I am a costume, not a reenactor. I make interesting historical costumes as accurately as I can – or not accurately at all, depending on why and when and what I want it for. I put the clothes on and wear them for an hour or an afternoon, and then I take them off again and put back on the twentieth century clothes that I wear every day. Playing dress-up in the 18th Century is always fun. The 18th Century aftermath on the other hand…. sometimes isn’t.
Yes, it is true that historical linens and wools are often more suited to dealing with actual climates than what we wear in those climates today. But sometimes an environment is just going to trump any fabric choices you throw at it, and sometimes modern solutions are just… they’re just better.

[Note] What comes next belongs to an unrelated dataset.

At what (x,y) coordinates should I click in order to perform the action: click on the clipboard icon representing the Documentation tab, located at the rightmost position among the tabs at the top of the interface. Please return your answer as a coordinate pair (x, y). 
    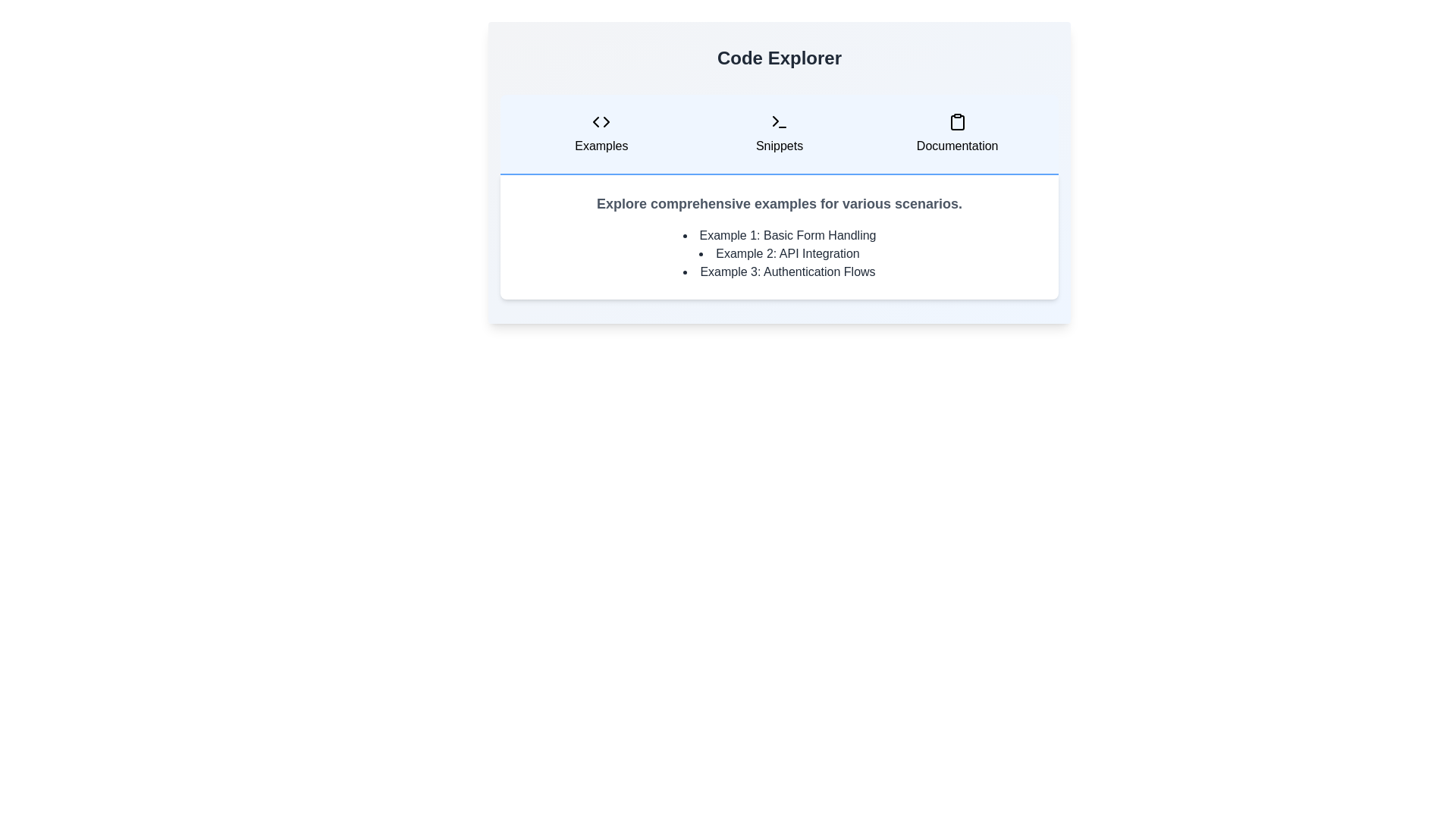
    Looking at the image, I should click on (956, 121).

The shore in the Atacama desert where I took these photos was hot:
I mean, it was really really hot. The sort of hot you only get when the driest desert in the world happens to also exist in tropical latitudes where the sun hangs directly overhead in the sky like a big brass gong, and then you choose go out dressed up in multiple layers of linen and artificial whalebone during the hottest month of it.
That sort of hot.
When I got home, I dropped my 1750s linens where I stood, and sat on the floor to eat a frozen fruit juice popsicle in my shift.

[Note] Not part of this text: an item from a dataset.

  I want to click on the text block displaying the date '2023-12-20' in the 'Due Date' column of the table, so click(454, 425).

Linens might wick sweat, but I like a good 21st century deep freezer, thanks.
The weather up at Tahoe in winter this Christmas was brisker, but it wasn’t any less disheveled.

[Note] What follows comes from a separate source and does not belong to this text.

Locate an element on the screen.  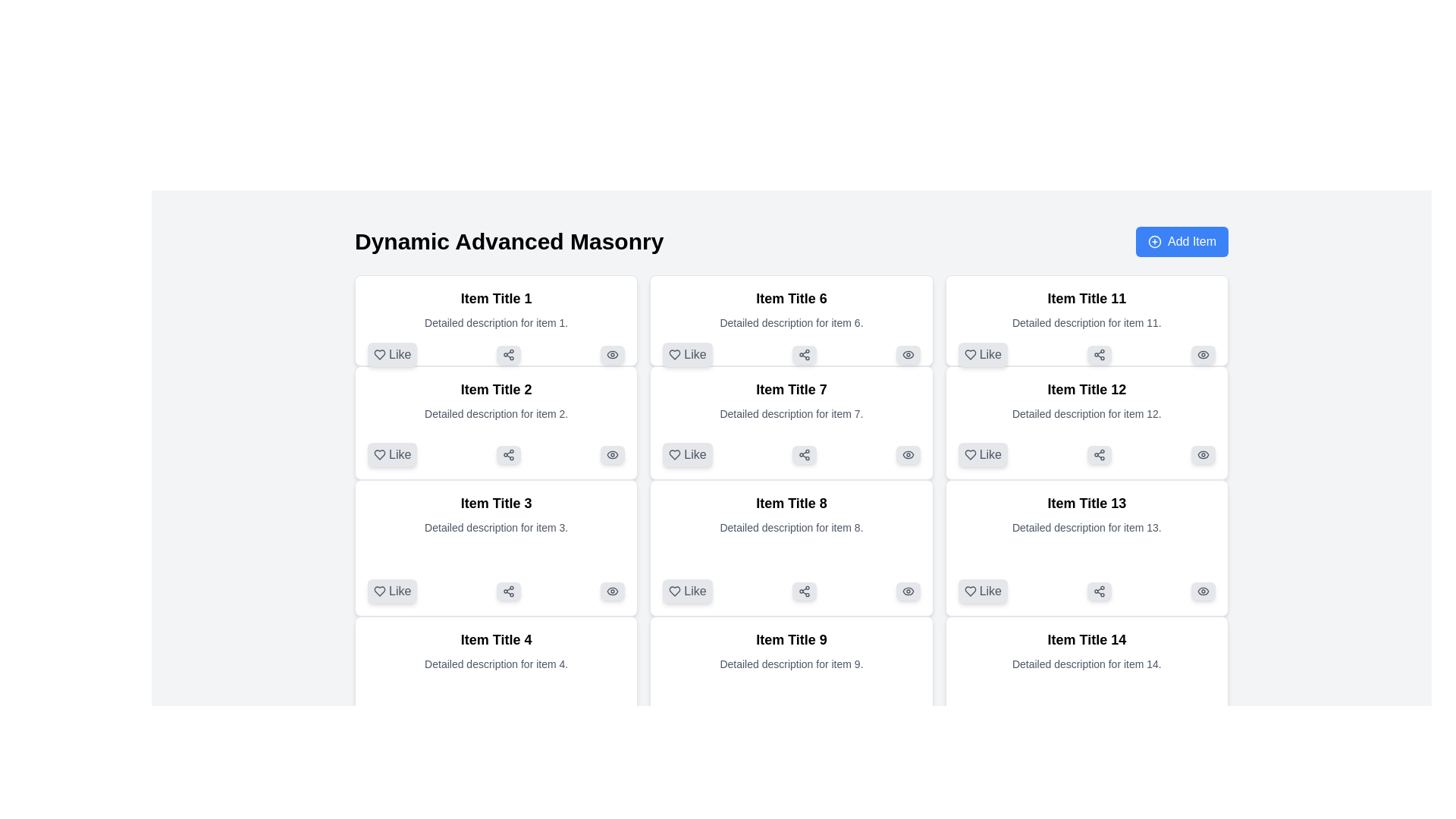
the text label displaying 'Item Title 12', which is styled in bold and larger font size, located in the third column of the grid layout is located at coordinates (1086, 388).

In anticipation of the cold, below my 1790s cotton round gown, my underneaths were modern,
But my hair was…. well my hair was a wig. I didn’t have any bobby pins, and I was relying on a gauze chiffonet to keep the wig on my head. Unfortunately, the chiffonet was the remains of the silk I’d used on my 18th Century Brain Hat and it lived up to every bit of the reputation it had earned during that fiasco. There was a stiff wind up there on the mountain and with a little help from the enormous hood of my cardinal cloak, that chiffonet skidded right off my head – and took the wig right along with it!!
And after that – snow is slippery and so are leather slippers. Coming back down to Reno from the mountain, a heated car seat made all the difference, as did (a few miles further down the road) the hot air of a hand dryer in the ladies room of a Borders Bookshop pointed directly at my very own damp seat! A wool melton cloak is toasty, but thermal long-johns and electric heaters are… well, in the aftermath of a winter afternoon in the 18th Century, I just like them more, when my seat is turning blue!